WORK TO DO
Copy the data below line for line, with no changes.

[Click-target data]

□ □ □ □ □ □ □

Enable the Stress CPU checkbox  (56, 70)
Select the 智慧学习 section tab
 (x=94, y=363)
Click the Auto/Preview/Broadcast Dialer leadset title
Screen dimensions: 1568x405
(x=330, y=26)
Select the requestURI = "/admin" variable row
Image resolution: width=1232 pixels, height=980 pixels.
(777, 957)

□ □ □ □ □ □ □

ANSWER FOR THE TASK
Enable the Stress CPU checkbox  (56, 70)
Select the 智慧学习 section tab
 (x=94, y=363)
Click the Auto/Preview/Broadcast Dialer leadset title
Screen dimensions: 1568x405
(x=330, y=26)
Select the requestURI = "/admin" variable row
Image resolution: width=1232 pixels, height=980 pixels.
(777, 957)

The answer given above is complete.